=== WHAT THE TASK ASKS ===
Which lines of the material below contain the word "Switch"? Return each such line in full.
****************************************
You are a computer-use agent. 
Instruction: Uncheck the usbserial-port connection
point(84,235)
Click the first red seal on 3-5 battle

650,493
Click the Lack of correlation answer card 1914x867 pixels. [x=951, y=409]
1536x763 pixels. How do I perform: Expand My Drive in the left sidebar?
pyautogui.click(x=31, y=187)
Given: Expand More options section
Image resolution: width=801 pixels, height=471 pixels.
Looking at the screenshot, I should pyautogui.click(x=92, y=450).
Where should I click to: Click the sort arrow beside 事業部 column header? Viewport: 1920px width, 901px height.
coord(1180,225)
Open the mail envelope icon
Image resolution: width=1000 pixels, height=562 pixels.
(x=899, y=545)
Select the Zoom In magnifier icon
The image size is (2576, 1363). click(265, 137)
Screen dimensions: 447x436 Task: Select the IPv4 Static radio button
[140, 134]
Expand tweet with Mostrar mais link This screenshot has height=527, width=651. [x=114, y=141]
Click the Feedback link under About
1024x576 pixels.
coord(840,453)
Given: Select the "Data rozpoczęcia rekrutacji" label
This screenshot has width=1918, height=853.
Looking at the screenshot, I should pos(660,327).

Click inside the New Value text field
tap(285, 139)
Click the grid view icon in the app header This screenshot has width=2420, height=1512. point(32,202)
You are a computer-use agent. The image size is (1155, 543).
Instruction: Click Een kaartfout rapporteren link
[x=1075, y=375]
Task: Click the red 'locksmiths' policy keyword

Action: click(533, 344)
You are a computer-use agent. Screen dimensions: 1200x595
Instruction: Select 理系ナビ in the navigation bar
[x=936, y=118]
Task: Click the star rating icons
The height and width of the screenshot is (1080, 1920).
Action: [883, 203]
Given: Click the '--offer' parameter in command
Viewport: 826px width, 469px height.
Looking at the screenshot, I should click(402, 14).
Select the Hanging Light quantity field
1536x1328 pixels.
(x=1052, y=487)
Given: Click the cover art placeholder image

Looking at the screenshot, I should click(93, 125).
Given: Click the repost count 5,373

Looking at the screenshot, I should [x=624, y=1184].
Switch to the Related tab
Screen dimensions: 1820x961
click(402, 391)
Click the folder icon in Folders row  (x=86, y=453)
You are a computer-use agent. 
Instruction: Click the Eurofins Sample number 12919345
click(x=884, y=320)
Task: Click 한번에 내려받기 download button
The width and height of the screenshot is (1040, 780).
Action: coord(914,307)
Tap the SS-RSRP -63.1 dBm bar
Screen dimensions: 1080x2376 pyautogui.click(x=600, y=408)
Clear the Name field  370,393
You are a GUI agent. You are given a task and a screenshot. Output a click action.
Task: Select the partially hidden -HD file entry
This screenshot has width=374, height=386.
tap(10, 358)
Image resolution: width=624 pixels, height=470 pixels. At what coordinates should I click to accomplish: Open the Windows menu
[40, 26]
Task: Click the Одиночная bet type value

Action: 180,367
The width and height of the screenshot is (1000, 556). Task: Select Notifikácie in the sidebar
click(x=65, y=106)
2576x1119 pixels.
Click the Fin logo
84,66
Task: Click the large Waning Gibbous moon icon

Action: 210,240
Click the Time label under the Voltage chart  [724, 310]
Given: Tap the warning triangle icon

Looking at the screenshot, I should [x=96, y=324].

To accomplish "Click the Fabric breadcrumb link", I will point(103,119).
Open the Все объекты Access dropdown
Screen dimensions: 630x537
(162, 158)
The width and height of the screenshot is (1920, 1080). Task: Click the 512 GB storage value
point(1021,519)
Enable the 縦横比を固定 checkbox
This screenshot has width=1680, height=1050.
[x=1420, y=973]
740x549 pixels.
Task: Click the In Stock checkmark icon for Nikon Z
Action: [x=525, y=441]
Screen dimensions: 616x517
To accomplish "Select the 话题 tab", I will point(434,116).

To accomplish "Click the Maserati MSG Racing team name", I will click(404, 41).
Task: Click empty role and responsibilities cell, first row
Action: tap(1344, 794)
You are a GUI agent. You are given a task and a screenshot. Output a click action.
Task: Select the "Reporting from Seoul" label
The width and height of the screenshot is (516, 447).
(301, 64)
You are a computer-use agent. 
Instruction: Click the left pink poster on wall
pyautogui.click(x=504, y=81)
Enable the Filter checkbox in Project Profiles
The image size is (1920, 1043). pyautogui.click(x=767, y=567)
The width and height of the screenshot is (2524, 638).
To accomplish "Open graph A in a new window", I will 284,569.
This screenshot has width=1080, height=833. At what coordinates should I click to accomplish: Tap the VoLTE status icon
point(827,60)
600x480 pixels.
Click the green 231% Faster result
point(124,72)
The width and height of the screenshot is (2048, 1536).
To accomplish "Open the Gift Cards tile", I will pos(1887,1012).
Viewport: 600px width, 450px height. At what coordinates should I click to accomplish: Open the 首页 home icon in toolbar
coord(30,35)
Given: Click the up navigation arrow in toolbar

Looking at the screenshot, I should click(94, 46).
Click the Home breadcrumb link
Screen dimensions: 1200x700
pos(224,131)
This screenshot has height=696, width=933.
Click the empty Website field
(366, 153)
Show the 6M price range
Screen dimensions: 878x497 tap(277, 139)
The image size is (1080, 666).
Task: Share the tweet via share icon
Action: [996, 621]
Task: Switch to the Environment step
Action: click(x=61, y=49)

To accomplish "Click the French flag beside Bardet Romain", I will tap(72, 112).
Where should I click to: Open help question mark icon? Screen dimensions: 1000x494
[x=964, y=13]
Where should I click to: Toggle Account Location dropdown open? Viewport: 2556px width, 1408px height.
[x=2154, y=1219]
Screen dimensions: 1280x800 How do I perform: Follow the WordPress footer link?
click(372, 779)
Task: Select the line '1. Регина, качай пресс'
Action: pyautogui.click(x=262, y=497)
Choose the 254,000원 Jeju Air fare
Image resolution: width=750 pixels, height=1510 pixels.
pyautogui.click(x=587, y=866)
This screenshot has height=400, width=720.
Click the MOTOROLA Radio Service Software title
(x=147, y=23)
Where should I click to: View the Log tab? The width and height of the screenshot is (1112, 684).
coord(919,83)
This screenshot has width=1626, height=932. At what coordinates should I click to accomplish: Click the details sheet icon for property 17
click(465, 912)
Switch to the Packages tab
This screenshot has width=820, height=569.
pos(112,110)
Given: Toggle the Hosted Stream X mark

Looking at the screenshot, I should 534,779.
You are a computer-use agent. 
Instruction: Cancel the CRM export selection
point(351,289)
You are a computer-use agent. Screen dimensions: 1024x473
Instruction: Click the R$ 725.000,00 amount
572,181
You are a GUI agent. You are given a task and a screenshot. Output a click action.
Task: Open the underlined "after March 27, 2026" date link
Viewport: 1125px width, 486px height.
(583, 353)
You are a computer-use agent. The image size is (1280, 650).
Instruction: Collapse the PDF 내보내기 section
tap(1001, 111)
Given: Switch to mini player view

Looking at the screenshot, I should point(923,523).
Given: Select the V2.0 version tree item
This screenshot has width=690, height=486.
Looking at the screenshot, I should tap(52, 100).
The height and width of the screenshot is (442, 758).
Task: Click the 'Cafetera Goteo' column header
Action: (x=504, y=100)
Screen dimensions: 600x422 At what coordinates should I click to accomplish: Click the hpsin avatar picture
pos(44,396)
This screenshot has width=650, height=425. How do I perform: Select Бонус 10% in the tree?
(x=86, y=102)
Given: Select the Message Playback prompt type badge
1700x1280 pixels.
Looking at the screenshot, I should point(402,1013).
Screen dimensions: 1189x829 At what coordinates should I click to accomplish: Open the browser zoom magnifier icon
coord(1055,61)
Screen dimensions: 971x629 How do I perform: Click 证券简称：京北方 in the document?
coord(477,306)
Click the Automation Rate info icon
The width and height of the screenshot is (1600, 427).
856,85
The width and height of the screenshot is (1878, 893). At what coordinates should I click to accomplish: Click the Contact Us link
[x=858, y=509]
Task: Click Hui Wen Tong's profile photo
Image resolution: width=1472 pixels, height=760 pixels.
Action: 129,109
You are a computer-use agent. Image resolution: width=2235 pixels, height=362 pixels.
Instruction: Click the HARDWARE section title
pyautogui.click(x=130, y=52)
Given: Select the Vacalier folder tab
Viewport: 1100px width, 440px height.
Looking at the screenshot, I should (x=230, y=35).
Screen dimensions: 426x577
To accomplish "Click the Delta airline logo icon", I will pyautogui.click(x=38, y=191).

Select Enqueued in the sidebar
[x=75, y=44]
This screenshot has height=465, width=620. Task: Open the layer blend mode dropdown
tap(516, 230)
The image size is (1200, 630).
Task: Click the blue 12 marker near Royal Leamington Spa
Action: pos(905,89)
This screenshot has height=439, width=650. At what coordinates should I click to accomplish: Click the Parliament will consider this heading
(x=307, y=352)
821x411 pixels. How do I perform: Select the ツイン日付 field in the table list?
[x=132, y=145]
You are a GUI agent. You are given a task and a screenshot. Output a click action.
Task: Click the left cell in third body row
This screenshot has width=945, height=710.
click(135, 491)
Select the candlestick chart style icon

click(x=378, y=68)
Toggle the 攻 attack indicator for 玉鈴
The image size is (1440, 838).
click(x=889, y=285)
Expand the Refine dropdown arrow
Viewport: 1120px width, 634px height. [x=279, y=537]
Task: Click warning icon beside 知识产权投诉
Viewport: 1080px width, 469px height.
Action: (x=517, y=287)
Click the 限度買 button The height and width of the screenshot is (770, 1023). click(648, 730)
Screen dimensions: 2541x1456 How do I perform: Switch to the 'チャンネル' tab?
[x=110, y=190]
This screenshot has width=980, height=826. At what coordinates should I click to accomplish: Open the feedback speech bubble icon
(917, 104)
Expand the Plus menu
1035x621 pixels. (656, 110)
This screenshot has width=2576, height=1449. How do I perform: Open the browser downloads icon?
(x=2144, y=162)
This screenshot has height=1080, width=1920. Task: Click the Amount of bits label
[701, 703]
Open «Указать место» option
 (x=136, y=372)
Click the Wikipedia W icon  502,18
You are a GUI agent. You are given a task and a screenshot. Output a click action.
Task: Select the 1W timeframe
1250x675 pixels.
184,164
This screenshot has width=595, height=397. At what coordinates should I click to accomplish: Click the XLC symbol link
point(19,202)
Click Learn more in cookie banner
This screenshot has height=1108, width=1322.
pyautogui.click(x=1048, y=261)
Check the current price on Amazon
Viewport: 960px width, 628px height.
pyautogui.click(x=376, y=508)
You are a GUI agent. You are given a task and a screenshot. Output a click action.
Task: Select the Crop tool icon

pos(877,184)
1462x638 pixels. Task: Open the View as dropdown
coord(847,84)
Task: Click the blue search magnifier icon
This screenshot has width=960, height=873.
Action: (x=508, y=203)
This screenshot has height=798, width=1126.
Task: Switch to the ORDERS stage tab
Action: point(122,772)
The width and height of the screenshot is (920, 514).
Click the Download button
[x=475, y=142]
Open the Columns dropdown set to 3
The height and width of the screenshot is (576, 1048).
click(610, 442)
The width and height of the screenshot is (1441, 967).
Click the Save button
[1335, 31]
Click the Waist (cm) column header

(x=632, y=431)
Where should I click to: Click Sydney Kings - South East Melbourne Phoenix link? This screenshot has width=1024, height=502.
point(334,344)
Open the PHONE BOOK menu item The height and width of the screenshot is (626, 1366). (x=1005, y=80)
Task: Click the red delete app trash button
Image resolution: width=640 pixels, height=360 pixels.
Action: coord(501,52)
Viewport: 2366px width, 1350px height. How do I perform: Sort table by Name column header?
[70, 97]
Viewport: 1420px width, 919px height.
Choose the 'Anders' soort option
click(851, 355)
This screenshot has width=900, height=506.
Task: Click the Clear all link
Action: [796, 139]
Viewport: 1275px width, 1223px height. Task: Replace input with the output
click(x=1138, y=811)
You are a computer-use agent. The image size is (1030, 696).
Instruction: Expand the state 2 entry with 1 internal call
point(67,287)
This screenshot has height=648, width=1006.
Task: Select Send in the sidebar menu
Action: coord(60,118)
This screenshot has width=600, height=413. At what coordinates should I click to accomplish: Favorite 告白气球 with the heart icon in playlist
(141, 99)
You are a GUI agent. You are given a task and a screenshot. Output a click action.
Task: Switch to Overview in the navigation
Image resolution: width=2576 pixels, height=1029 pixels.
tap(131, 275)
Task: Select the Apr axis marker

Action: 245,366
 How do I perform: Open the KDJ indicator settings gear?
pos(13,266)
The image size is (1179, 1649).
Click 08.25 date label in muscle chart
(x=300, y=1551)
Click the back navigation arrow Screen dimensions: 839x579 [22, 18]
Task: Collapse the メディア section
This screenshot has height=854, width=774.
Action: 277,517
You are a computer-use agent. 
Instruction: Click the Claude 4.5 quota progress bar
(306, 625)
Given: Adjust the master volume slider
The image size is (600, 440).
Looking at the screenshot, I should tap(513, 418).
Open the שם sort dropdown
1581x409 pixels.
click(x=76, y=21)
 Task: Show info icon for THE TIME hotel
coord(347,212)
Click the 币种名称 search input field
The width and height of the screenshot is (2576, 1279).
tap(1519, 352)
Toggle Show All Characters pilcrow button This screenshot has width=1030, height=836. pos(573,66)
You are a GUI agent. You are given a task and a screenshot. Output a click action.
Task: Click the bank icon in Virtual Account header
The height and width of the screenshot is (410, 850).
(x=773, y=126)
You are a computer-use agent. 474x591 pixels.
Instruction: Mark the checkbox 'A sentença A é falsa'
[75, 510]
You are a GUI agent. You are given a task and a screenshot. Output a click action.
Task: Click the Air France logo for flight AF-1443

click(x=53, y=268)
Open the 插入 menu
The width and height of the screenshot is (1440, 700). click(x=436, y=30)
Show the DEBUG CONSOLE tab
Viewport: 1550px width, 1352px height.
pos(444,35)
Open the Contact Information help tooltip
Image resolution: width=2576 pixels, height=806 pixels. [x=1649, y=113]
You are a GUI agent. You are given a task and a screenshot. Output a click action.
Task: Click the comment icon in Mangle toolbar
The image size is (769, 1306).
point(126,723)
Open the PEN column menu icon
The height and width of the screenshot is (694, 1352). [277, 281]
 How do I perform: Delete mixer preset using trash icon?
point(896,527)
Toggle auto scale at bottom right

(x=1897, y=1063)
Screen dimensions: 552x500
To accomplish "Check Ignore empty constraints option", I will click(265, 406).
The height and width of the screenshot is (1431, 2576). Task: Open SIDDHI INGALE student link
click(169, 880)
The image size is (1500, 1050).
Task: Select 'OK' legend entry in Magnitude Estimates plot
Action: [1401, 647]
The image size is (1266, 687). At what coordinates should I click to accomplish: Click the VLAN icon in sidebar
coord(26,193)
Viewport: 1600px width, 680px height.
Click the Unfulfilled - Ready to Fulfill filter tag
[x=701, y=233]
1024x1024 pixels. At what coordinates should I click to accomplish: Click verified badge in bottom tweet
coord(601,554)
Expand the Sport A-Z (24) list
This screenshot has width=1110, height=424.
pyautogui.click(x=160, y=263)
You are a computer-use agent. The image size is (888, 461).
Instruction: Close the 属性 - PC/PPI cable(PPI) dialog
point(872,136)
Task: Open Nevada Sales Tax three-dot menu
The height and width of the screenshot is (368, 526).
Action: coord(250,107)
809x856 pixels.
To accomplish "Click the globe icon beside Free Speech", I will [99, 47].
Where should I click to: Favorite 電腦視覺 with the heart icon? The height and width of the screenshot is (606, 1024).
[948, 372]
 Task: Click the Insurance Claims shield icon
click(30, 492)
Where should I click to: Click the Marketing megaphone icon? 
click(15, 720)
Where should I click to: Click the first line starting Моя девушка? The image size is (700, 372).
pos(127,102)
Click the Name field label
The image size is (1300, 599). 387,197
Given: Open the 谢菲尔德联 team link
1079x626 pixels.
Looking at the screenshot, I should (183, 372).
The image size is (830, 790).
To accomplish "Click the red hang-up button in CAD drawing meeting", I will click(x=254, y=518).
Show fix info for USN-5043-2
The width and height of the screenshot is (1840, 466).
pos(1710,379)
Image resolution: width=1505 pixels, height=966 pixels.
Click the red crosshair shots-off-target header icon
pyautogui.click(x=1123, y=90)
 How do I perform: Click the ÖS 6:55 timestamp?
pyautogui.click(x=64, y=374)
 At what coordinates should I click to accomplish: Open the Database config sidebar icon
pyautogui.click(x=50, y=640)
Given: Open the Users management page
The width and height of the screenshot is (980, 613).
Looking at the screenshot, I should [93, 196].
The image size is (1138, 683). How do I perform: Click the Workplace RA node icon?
****************************************
=== REPLY ===
Switch to the Related tab
Task: Switch to the Environment step
Switch to the Packages tab
Given: Switch to mini player view
Screen dimensions: 2541x1456 How do I perform: Switch to the 'チャンネル' tab?
Task: Switch to the ORDERS stage tab
Task: Switch to Overview in the navigation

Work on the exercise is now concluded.